Bitcoin (BTC) looked poised to give up $27,000 as support on May 17 with traders lying in wait for new lows.
Data from Cointelegraph Markets Pro and TradingView showed BTC/USD trading near $26,800 at the time of writing.
The pair had staged multiple crosses of the $27,000 mark the day prior, that area forming a low-timeframe focus now at risk of breaking down.
“3 wave up into resistance, followed by a retest and a rejection off resistance zone,” popular trader Crypto Tony summarized about recent activity.
He added that a potential target to wait for was now $26,400.
Trading account TraderSZ had previously predicted an “expansion candle” to enter should the breakdown continue.
$BTC daily.

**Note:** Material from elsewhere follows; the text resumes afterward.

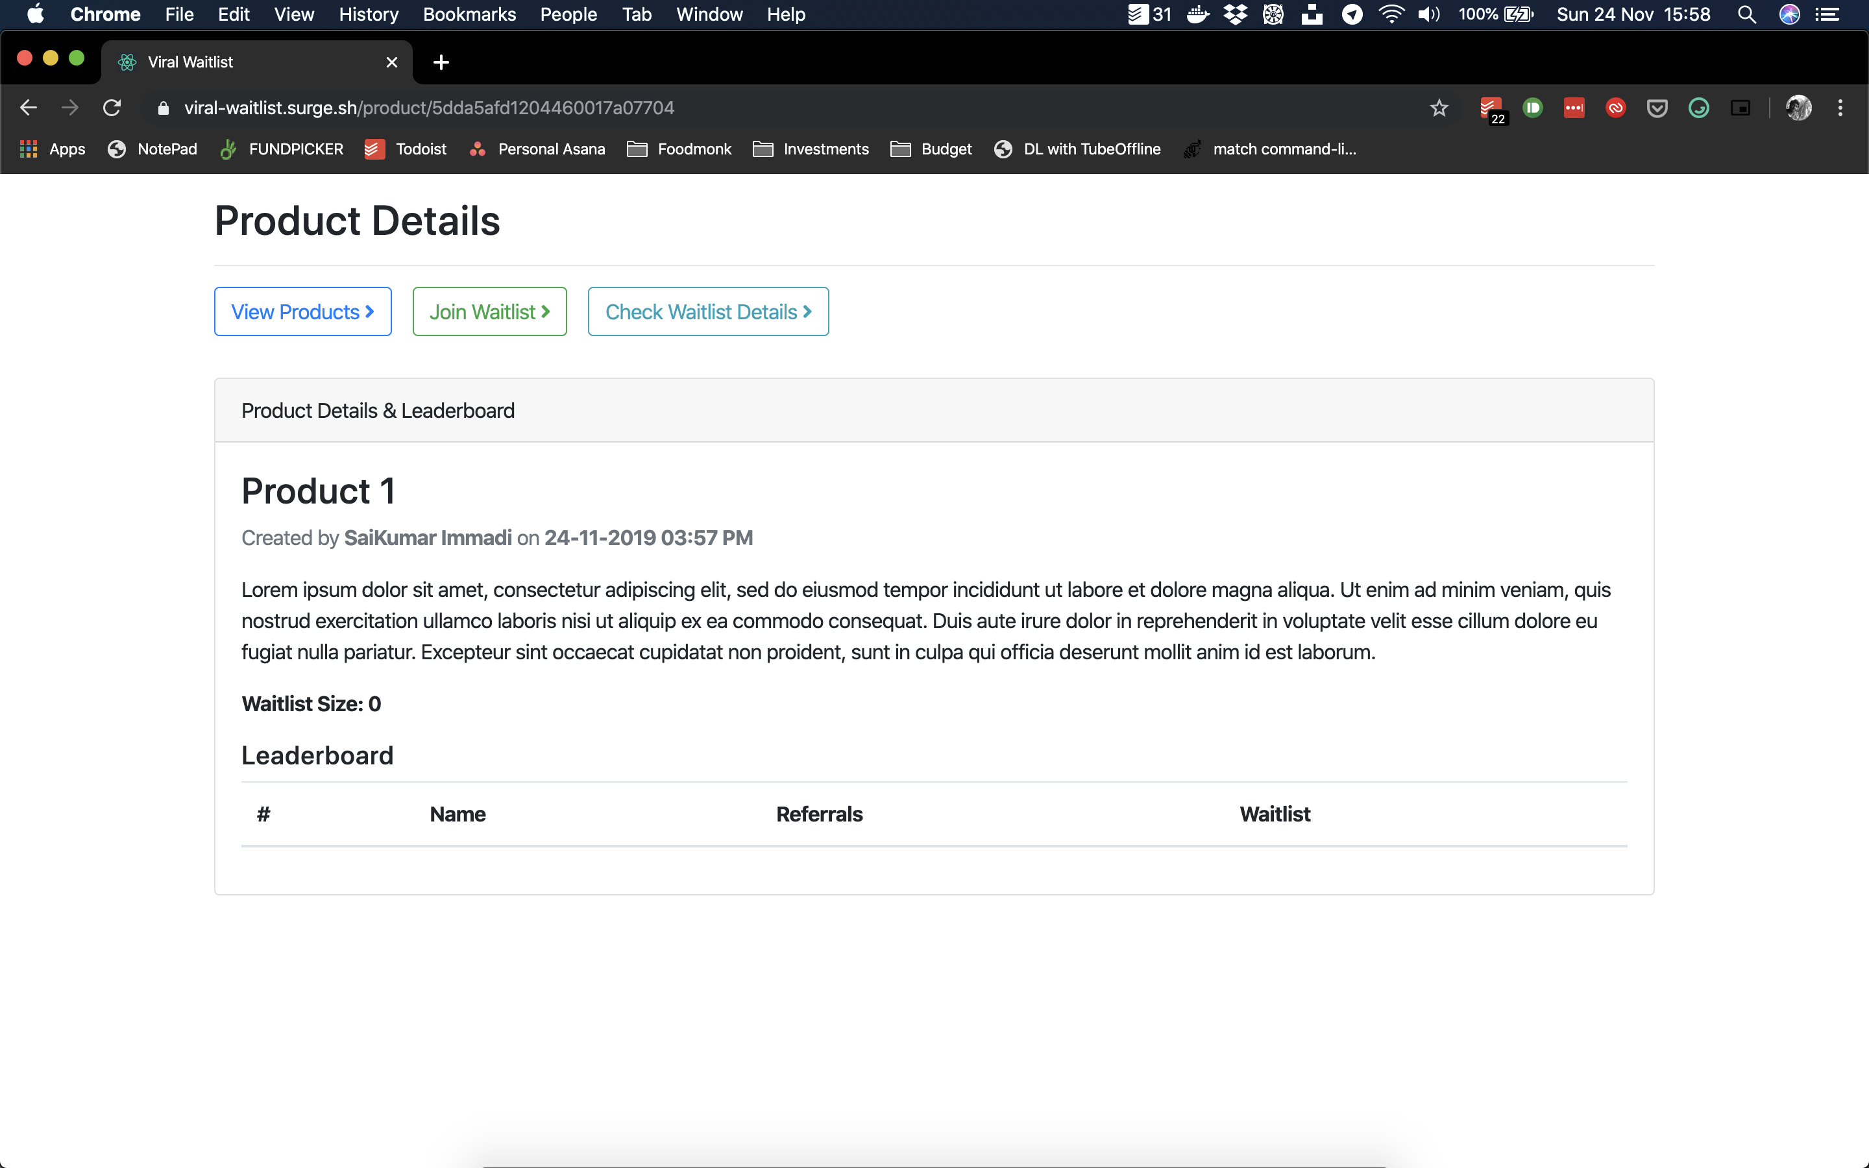This screenshot has height=1168, width=1869.
Task: Open the Grammarly extension icon
Action: tap(1698, 108)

Looks like it’s breaking down. If correct we should get big down expansion candle soon. https://t.co/MAV2GY6mKn pic.twitter.com/24GXaMJPXR
“Small long flush early in the morning,” another popular trader, Daan Crypto Trades, continued.
Analyzing order book setup on Binance, monitoring resource Material Indicators noted an overall lack of liquidity.
The largest-volume traders, it revealed, had reduced activity to a minimum as a result, perhaps due to that absence of coins exposing them to potential slippage.
Liquidity on both sides of #Bitcoin price is so thin that whales have to either break up their market orders into smaller order sizes to minimize slippage or wait for pockets of liquidity before smashing buttons. Cranked the Volume Percentile filter way down to see how and… pic.twitter.com/dpXddCKgiX
Zooming out, however, an accompanying narrative for many remained the concept of “choppy” price action continuing.
The current trading range, featuring as a key support and resistance zone from 2021 onward, showed no signs of relinquishing control.